Manon wandered in a happy mood through Amiens. She was very alive, and the life of Amiens pleased her. She idled into the cathedral and rested there awhile, breathing in the soft grey tranquil atmosphere of the place, a young woman who knew nothing about Gothic architecture and was not worried by that horrible notion that it was her duty to appreciate the beauty of the building. She left a franc in the alms box and went out in search of a tobacco shop. Manon had a little breeze with the woman who kept it—for it is quite unnecessary to let oneself be cheated even if one has been sitting in a cathedral. A few blunt remarks, with blood to Manon, and she went elsewhere. Two tins of “Capstan” and some French mixture very rich in latakia were put away in the string-bag. The price was horrible, but was she not getting Paul’s sweat for nothing?

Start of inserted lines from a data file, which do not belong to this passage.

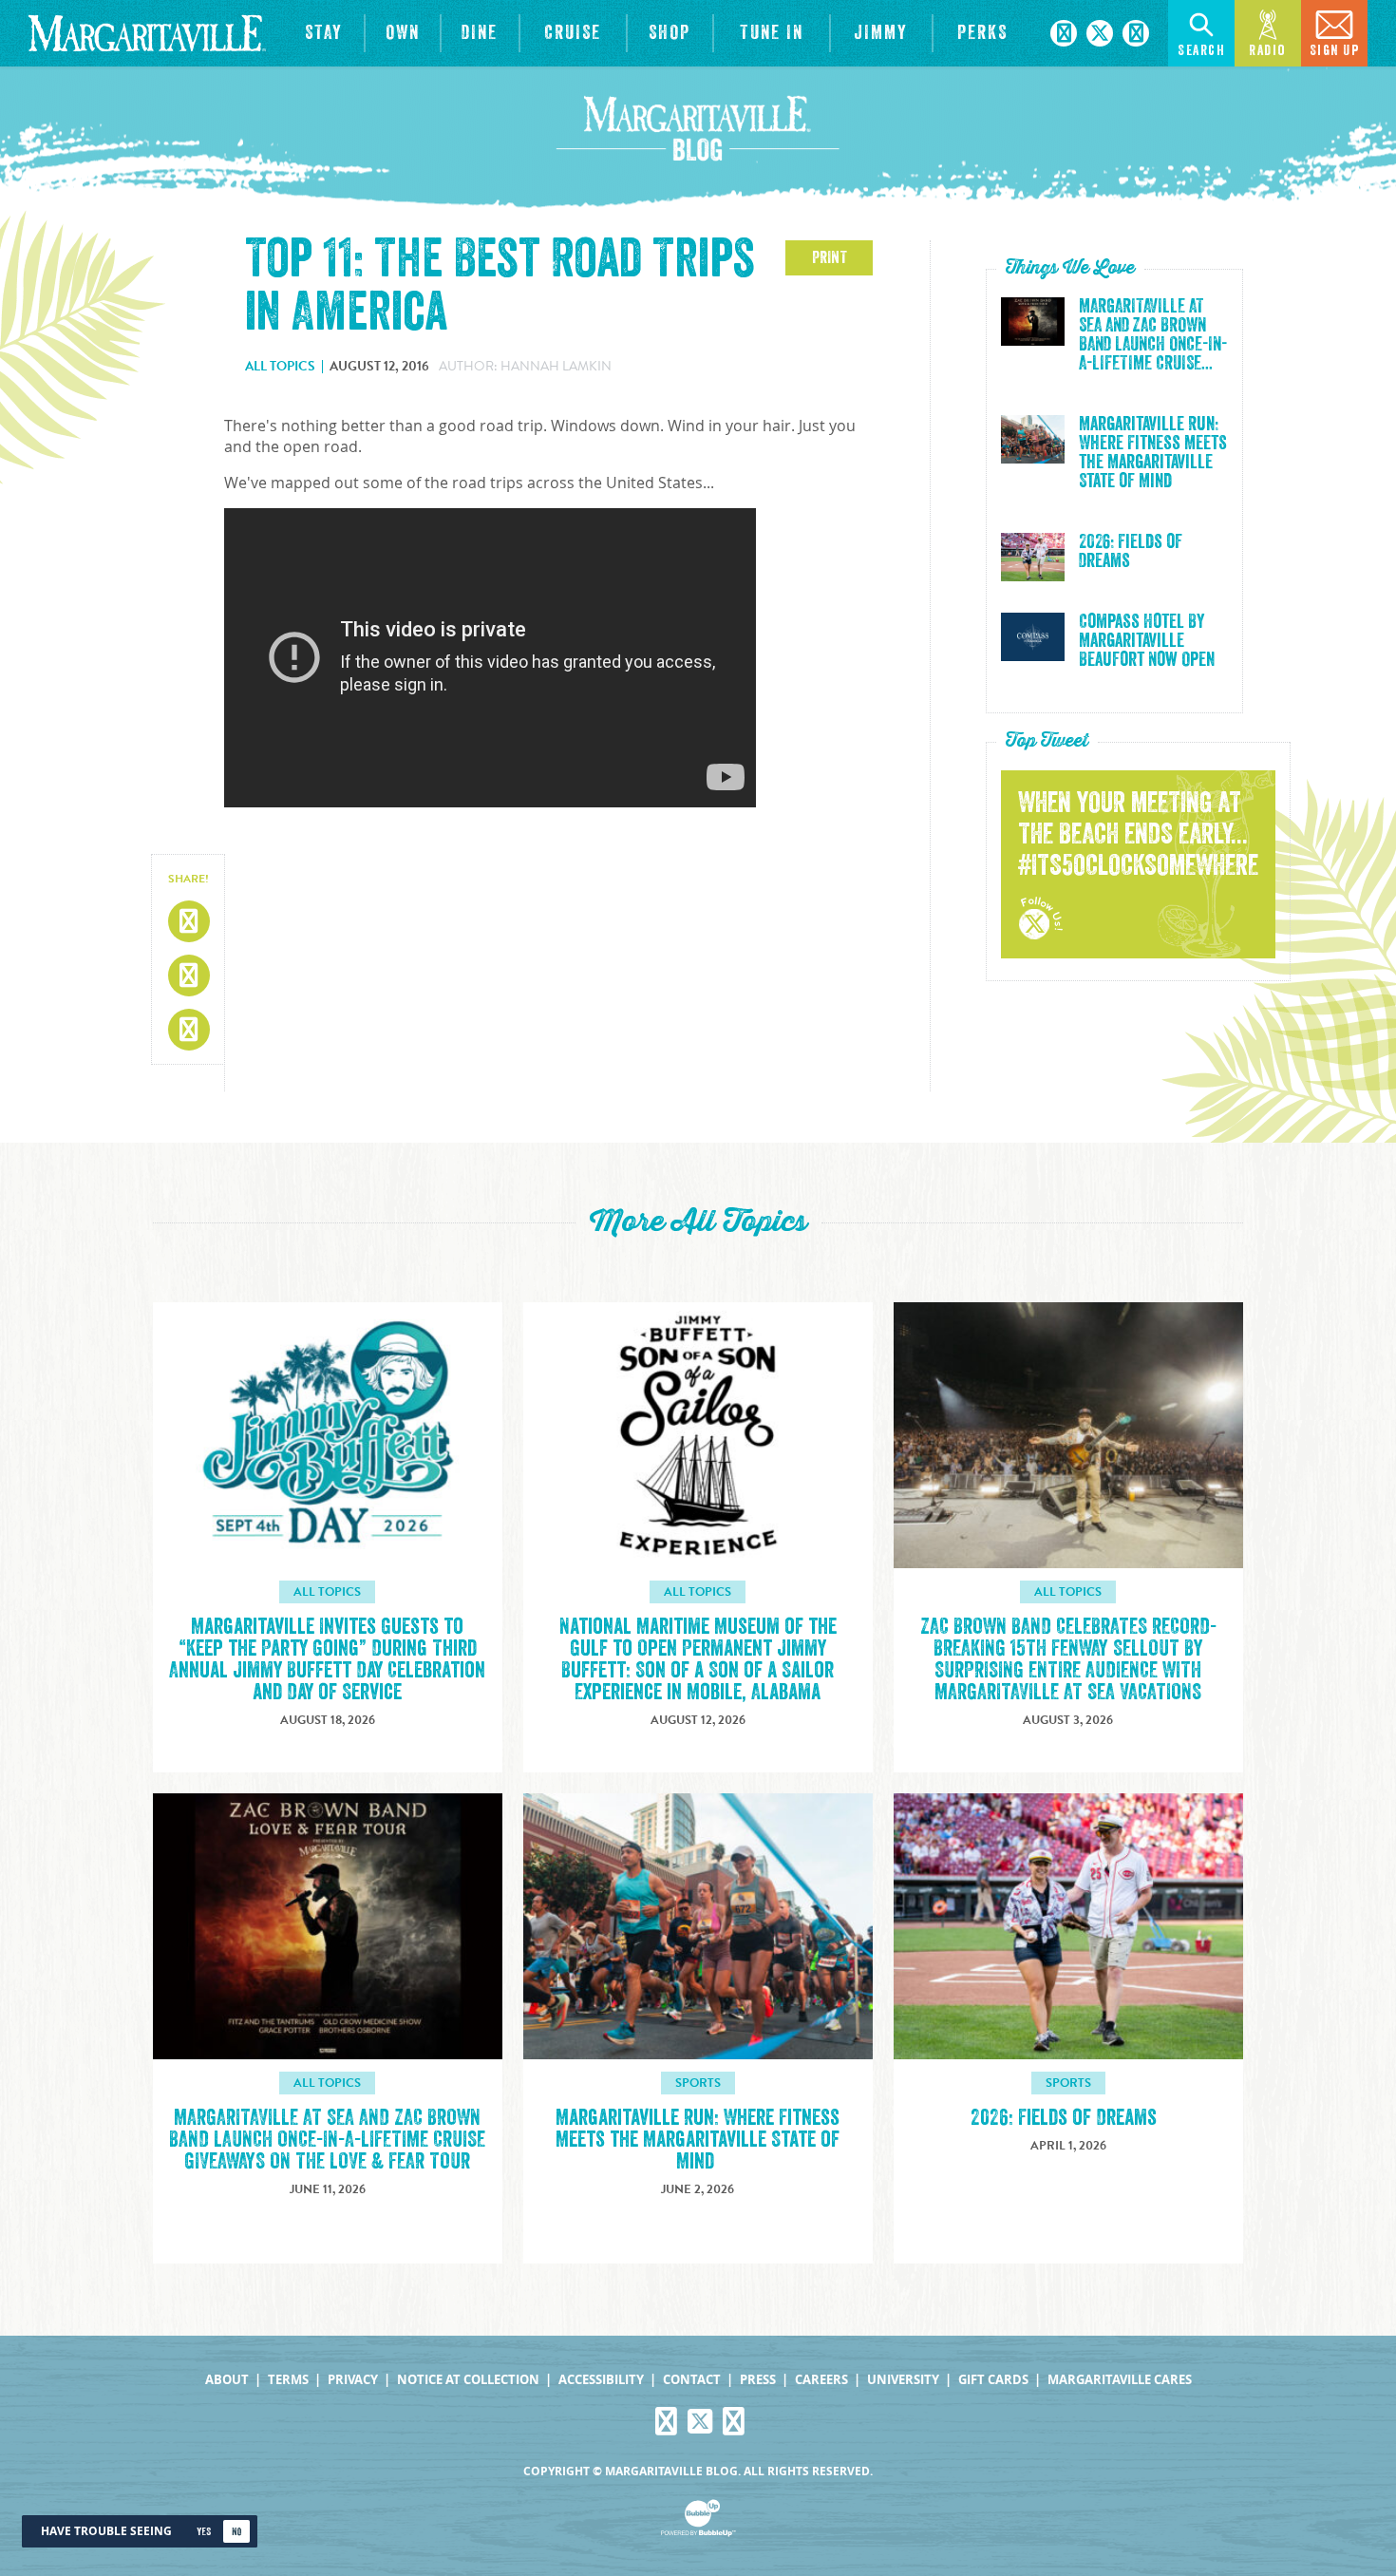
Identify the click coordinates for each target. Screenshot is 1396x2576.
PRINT (829, 257)
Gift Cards (993, 2380)
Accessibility (601, 2380)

She did not forget the dictionary, though it was not a new one; newness might rouse suspicions if it happened to fall into other people’s hands. Last of all she bought a saw, a plane, a folding measure, some garden tools, and a soldering set. There were plenty of leaking pots and pans in Beaucourt, and Paul was a man of resource.

The Casteners were waiting for her at the auberge, and they sat down to dinner. Marie waited to know how Manon had fared with her shopping.